Ankara da beş yıllık zulümden kurtulmalı

Ankara da İstanbul gibi beş yıllık zulüm zihniyetinden kurtulmalı. Bir Ankaralı olarak CHP'li belediye yıllarını iliklerine kadar yaşamış birisiyim.

Ankara 1994 yılına kadar Çubuk'un fakir dağ köylerinden farklı değildi. Şehrin temizlenen tek yeri Çankaya idi. Kızılay'a varıldığında biraz büyük bir köye geliyordunuz.

Şehrin dört bir yanından insanlar akın akın iş yerlerine gelip binalara girerken, üzerlerindeki tozu toprağı silkeler, kış veya yağmurdan dolayı çamur olmuş paçalarını çamaşır yıkar gibi çitileyerek temizler öyle girerdi.

Ankara'da belediye denilince aklımdan hiç çıkmayan tek şey hatırlıyorum. 1994 senesi öncesinde belediyede namaz kılan işçilerin Komünistler tarafından sürekli taciz edilmeleriydi.

Rahmetli babam onlardan birisiydi.
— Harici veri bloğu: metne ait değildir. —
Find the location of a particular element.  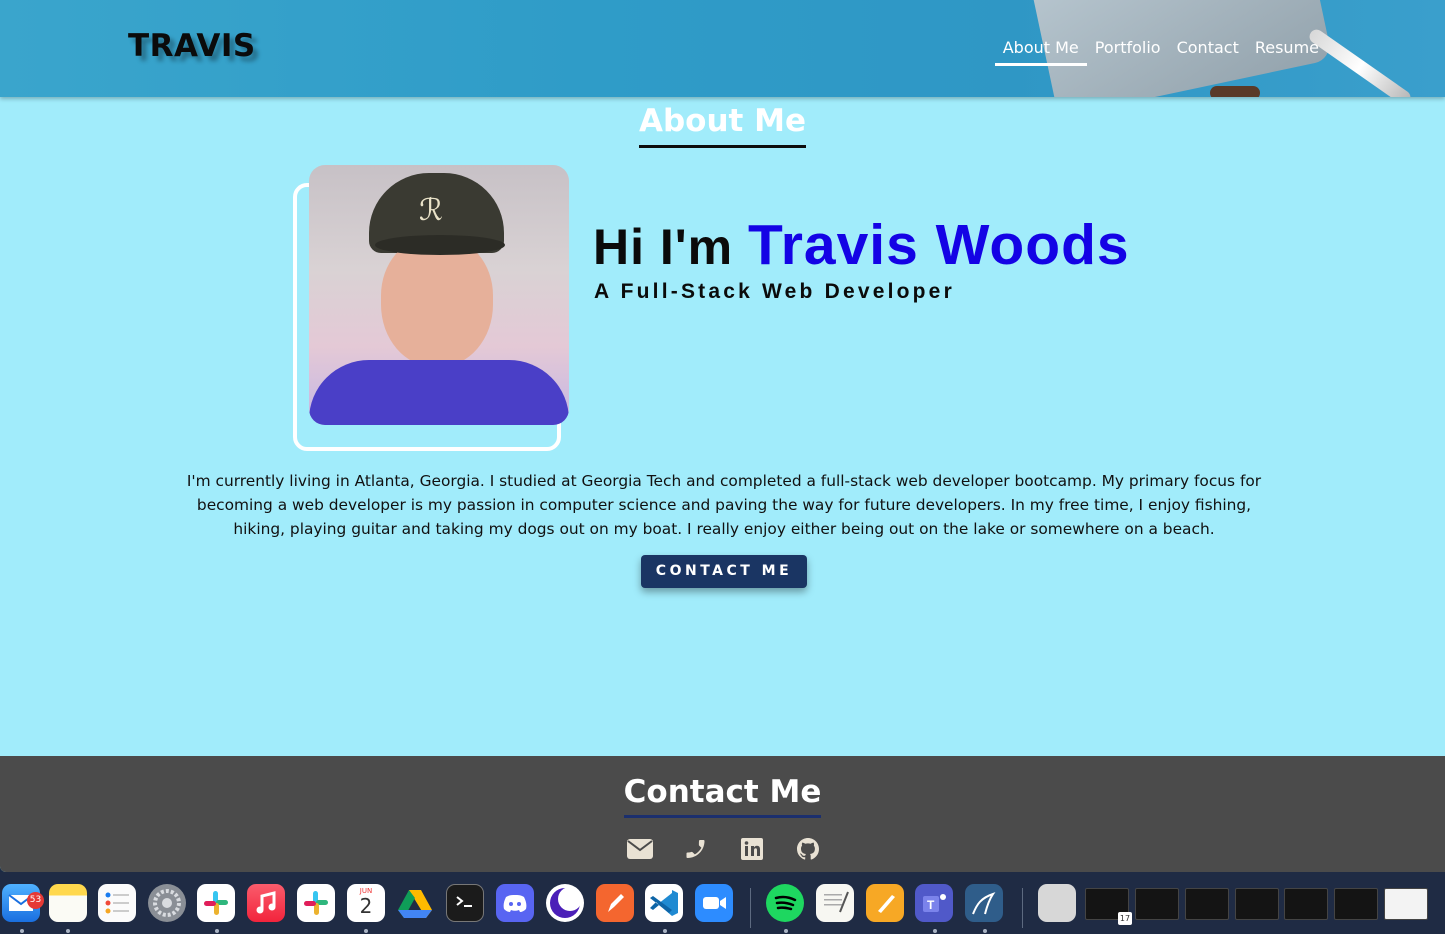

system-settings-icon is located at coordinates (167, 903).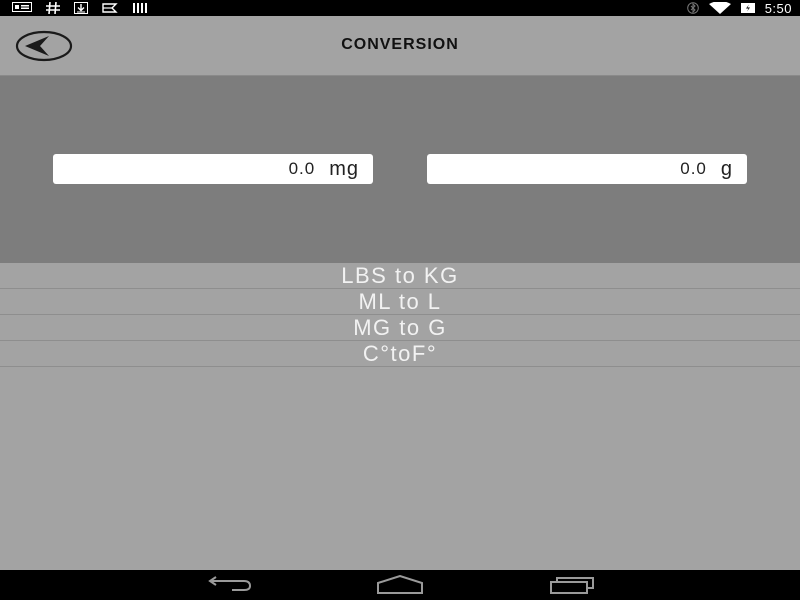 This screenshot has height=600, width=800. What do you see at coordinates (110, 8) in the screenshot?
I see `flag-icon` at bounding box center [110, 8].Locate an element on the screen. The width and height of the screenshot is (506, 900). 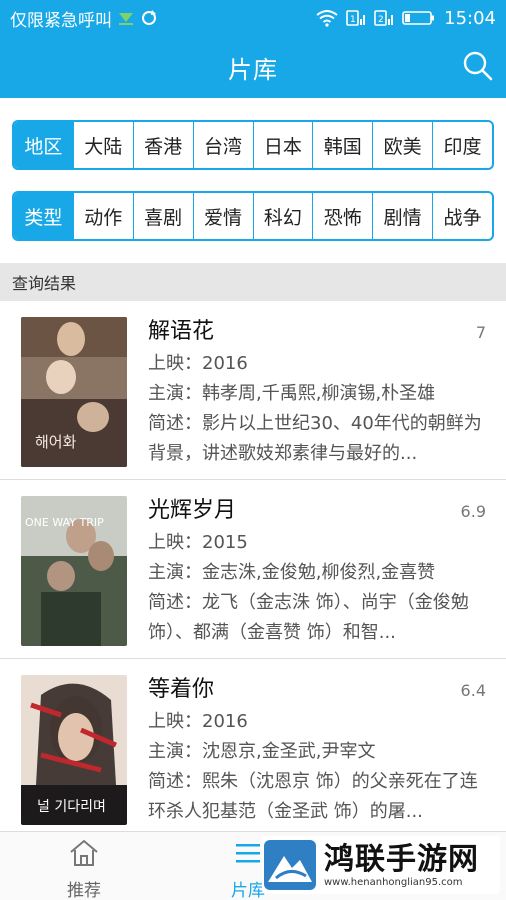
movie-score: 6.9 is located at coordinates (473, 512).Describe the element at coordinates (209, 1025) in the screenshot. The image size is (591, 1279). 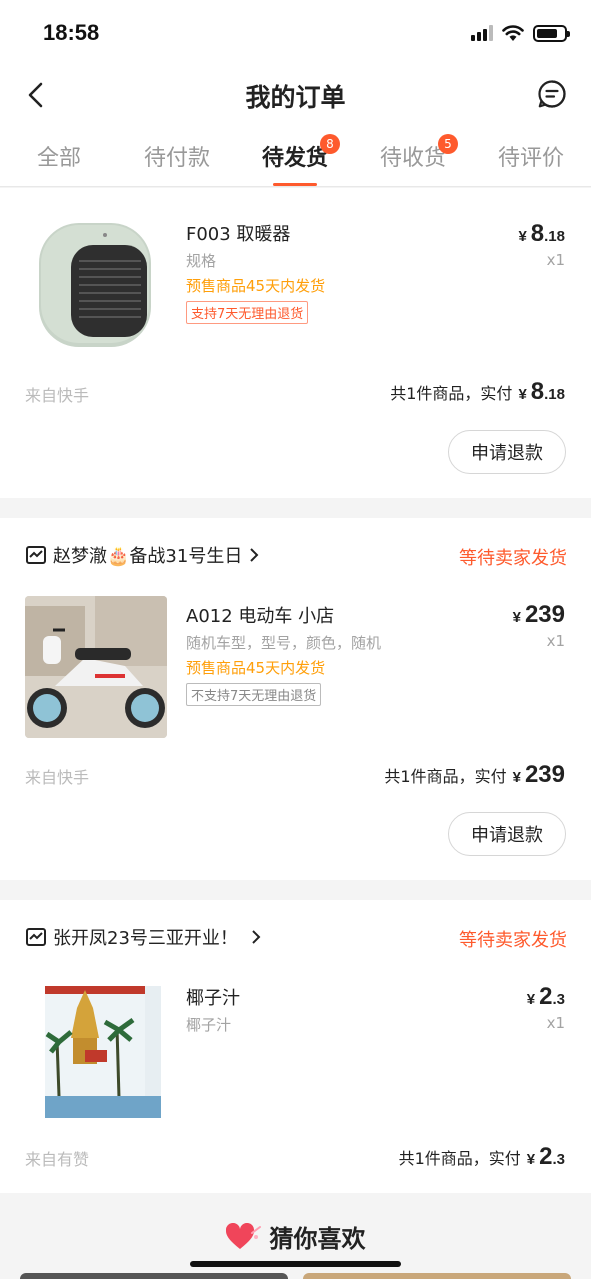
I see `product-spec: 椰子汁` at that location.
Her gün işten dönünce yüzüne bakardık, "Acaba bugün dövülmüş mü, sövülmüş mü, hakaret yemiş mi" diye. Tam bir zulüm devriydi.

Mesleğe foto muhabiri olarak başladığım ilk yıl -şimdi ilgili başkanın adını yazmayayım- belediye muhabiriydim.

CHP'li belediyenin garip bir uygulaması vardı. Oyu varoşlardan alıyordu ama hizmet; "Beyaz Türkler" diye anılan hazıra konmuş, devletin sırtından inmeyen, ülkenin hiçbir derdiyle ilgilenmeyen imtiyazlı semtlere götürülüyor, gecekonduların olduğu mahallelerde belediyenin adı bile yoktu. Geçelim.

Ankara Selçuklu şehridir. Hacı Bayram şehridir. Ankara Ahilik şehri ve Sahabe kabrinin bulunduğu bir şehirdir.

Ankara Kalesi'nin karşısında geçmişte "Arap Dağı", "Timurlenk Tepesi" gibi isimlerle bilinen ve bugünkü adıyla "Hıdırlık Tepesi" olarak anılan yerde, yani Altındağ ilçe sınırları içerisinde, rivayetlere göre meşhur Şair İmruülkays'ın mezarı bulunmaktadır.

Yeri gelmişken bu hususta bir bilgi paylaşalım. Vakıflar Genel Müdürlüğü bu kabri şerifi ihya etmek üzere restore ederek Ankaralıların ziyaretine açacak.

Ankara ne zaman CHP zihniyetinden kurtulduysa şehir olmuştur. Tarihi başta olmak üzere yeniden adeta küllerinden doğmuştur.